MEHMET YILDIRIM, İŞÇİLERE DESTEK VERDİ
AK Parti Kastamonu Milletvekili Aday Adayı Mehmet Yıldırım, olayın kendisine haber edilmesi üzerine yatağından kalkıp geldiğini ifade ederek, şöyle konuştu: “Şimdiye kadar iş verdiniz aş verdiniz. Biz, Kastamonulular olarak işverenin aş verenin tasını da kabını da kirletmeyiz. Ama işçilerimizin hakkını da verin. Nasıl olacaksa buna bir çözüm bulun. Ama firma buna bir çözüm bulsun. Yoksa bu makineleri bu insanlar vermez. Gecenin bir vaktinde makineleri, kamyonlara yüklemek doğru değil, böyle yapmayın. Bu ticari ahlak değil.
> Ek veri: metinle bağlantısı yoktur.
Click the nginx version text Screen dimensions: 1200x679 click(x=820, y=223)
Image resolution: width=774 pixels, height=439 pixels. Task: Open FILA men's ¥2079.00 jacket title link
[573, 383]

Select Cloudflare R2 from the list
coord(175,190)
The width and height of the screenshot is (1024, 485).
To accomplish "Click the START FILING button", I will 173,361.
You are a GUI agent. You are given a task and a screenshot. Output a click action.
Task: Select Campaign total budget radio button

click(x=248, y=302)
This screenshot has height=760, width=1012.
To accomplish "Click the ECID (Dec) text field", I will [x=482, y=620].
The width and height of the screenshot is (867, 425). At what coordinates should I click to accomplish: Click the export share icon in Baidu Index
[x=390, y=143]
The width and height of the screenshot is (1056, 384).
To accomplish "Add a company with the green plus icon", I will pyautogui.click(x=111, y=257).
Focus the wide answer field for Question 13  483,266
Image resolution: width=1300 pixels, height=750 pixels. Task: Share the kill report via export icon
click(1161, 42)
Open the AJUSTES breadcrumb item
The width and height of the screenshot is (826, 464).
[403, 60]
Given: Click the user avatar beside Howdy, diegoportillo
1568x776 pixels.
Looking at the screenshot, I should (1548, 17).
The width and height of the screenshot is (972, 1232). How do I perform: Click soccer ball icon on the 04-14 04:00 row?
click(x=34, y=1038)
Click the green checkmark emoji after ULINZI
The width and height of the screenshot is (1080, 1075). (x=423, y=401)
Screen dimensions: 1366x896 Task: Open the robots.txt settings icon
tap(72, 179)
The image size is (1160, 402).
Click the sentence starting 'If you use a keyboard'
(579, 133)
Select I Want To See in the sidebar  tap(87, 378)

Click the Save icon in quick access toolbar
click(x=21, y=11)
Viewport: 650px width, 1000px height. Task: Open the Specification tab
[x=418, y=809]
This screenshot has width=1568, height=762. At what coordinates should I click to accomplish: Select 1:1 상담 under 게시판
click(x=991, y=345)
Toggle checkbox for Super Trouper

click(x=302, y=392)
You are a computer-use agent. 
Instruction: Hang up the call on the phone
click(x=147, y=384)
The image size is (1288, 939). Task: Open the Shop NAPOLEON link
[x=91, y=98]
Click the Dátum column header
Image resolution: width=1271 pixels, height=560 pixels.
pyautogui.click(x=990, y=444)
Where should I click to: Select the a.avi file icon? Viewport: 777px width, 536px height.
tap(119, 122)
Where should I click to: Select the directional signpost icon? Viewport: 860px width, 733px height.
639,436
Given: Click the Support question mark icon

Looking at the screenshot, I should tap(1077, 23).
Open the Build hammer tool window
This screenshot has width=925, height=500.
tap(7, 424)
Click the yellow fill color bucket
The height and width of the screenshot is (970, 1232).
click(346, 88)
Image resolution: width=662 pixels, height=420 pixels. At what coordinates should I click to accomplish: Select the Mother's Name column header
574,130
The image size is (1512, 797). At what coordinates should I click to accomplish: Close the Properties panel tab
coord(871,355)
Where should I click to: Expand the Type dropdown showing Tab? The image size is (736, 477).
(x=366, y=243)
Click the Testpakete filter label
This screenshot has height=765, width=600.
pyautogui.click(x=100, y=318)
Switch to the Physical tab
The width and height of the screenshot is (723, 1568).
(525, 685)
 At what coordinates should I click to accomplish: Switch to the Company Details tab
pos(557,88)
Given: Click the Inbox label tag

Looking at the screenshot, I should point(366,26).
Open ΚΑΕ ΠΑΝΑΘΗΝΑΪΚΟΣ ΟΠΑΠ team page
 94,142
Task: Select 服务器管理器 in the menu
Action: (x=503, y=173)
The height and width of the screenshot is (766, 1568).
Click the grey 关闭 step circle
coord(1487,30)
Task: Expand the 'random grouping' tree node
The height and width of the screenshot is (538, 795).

Biz, işverenseniz kuruşuna kadar işçinin parasını verip finanse edeceksiniz.”
YILDIRIM, ANA FİRMA YETKİLİLERİYLE GÖRÜŞTÜ
Ana firma yetkilileriyle görüşen AK Parti Milletvekili Aday Adayı Yıldırım, ana firma yetkilileri tarafından yaklaşık 700 bin TL’nin üzerine çizgi çektiklerini belirtmesi üzerine, “Makinelerin nakliyesini artık bırakın. Yüklemeyi durdurun, aldığınızı aldınız, alamadığınızda burada kalsın. Arkadaşlarımız haklarını istiyor, herhangi bir taşkınlık yapmazlar zaten. Burada, bu işçi arkadaşlarımızın maaşlarını, haklarını verin. Bunlar gariban, bunların hakkı yenmez. 950 TL’ye çalışan işçiler, ekmek paralarını kazanıyorlar. Bu, sizler gibi büyük firmalara fazla bir para değil. 300 bin TL gibi bir para ediyor. Burada işçilerin hakkı verilmezse, işçiler bu makineleri size vermez. Ben de işçilerimize her türlü destek olurum” diye konuştu.
“İŞÇİLER TEKSTİL FİRMASINA TEPKİ GÖSTERDİ”
İşçiler, tekstil firmasına tepki göstererek, şunları söyledi: “Biz, Kardem Tekstil’den ekmeğimizi geri istiyoruz. Onlardan başka bir şey istemiyoruz. İçeride kalan paramızı istiyoruz, çalışıp yeniden ekmeğimizi kazanmak istiyoruz. Gecenin yarısında duyup buraya geldik, çoluğumuzu çocuğumuzu evde bıraktık. Bizim maaşlarımızı ödesinler. Yarın kira vereceğiz, ne ile vereceğiz bu kiraları, faturalarımızı nasıl ödeyeceğiz.”
Daha sonra işçiler, aralarından belirledikleri birkaç ismi nöbetçi bırakarak olaysız bir şekilde dağıldı.